Pertama, kesadaran bahwa Allah selalu bersama kita. Ramadan telah melatih kaum muslimin untuk merasa selalu diawasi oleh Allah.
Di siang bulan Ramadan, meskipun sendirian, ternyata orang yang beriman tidak mau memanfaatkan situasi itu untuk makan atau minum, karena dia sadar sedang dipantau oleh Allah.
Menjelang magrib, meskipun kurang satu menit sekalipun, dia tidak mungkin mendahului berbuka sebelum saat magrib benar-benar tiba, karena dia sadar bahwa Allah selalu mengawasinya.
Yang demikian itu adalah merupakan bukti keimanan seorang muslim yang telah sampai pada hakikatnya yang paling tinggi yaitu sampai pada derajat ihsan.
Sebagaimana disebutkan oleh Rasulullah saw ketika menjawab pertanyaan malaikat Jibril tentang ihsan, beliau menjawab:
أَنْ تَعْبُدَ اللَّهَ كَأَنَّكَ تَرَاهُ فَإِنْ لَمْ تَكُنْ تَرَاهُ فَإِنَّهُ يَرَاكَ (رواه البخاري)
“Engkau beribadah kepada Allah seaakan-akan Engkau melihat-Nya, dan jika engkau tidak melihat-Nya, sesungguhnya Ia melihatmu”. (HR Bukhari).
Ma’asyiral Muslimin, jamaah salat Idulfitri rahimakumullah.

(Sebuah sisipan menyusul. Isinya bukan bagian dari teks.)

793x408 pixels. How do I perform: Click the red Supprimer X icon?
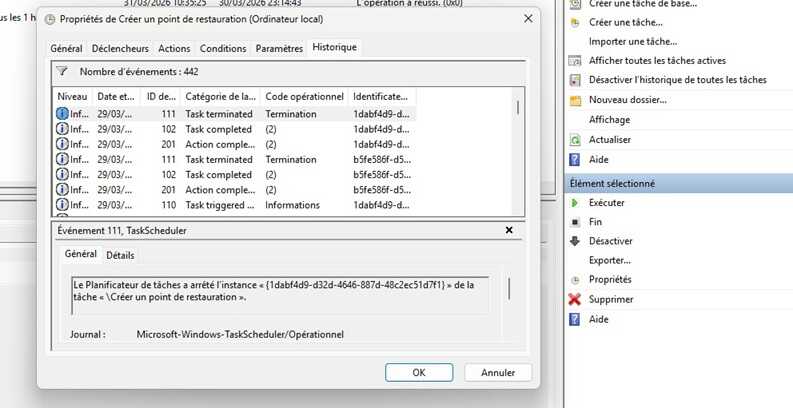point(575,299)
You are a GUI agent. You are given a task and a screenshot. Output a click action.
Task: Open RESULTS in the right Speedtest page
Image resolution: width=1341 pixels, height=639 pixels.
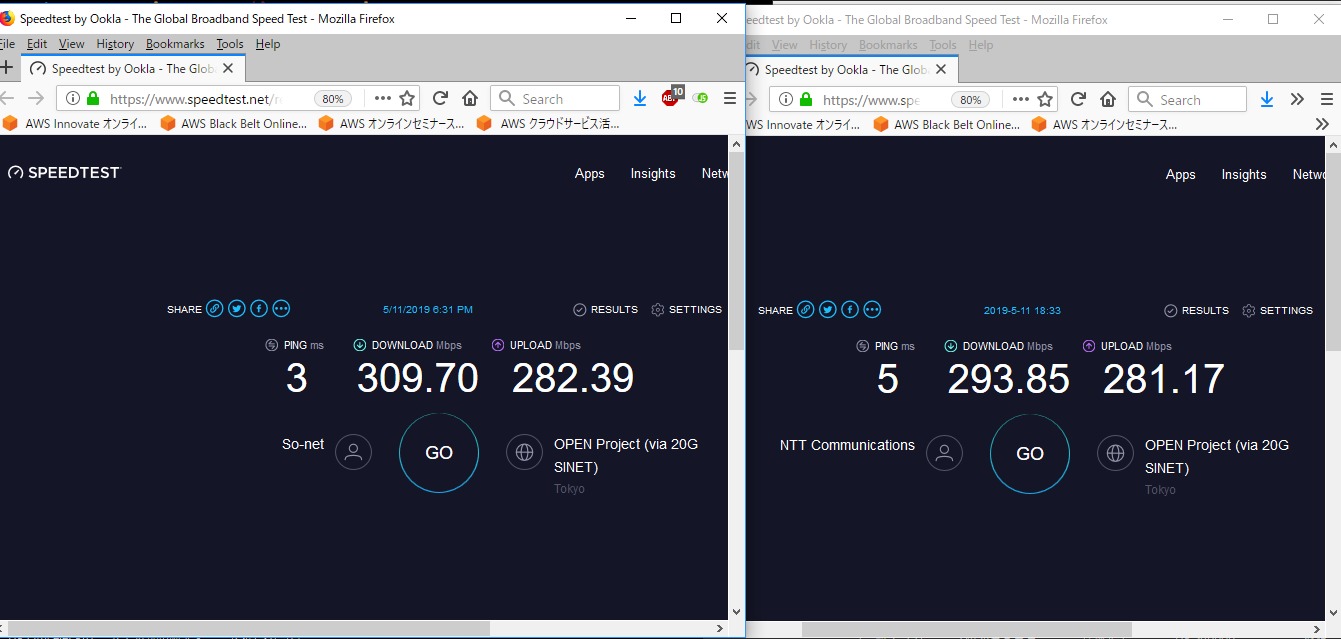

Kesadaran seperti ini, seharusnya tidak hanya terjadi di bulan Ramadan saja. Bulan Ramadan memang sarana terbaik untuk menumbuhkan sikap dan kesadaran tersebut, namun implementasinya dapat dilanjutkan hingga di luar bulan Ramadan sekalipun.
Di mana pun seorang muslim berada, saat di rumah, saat bekerja di kantor, di pasar, di ladang dan lain sebagainya seharusnya selalu merasakan kebersamaannya dengan Allah sehingga tidak ada aktivitas yang dilakukan kecuali memberi manfaat buat orang lain.
Betapa indahnya kehidupan ini jika semua pejabat, pegawai, guru, pedagang, dan lain-lain tidak ada yang korupsi, tidak ada yang curang, karena mereka semua merasa diawasi oleh Allah SWT.
Allah SWT berfirman:
وَأَسِرُّوا۟ قَوْلَكُمْ أَوِ ٱجْهَرُوا۟ بِهِۦٓ ۖ إِنَّهُۥ عَلِيمٌۢ بِذَاتِ ٱلصُّدُورِ (الملك:13)
“Dan rahasiakanlah perkataanmu atau nyatakanlah. Sungguh, Dia Maha Mengetahui segala isi hati”. (QS. Al-Mulk: 13)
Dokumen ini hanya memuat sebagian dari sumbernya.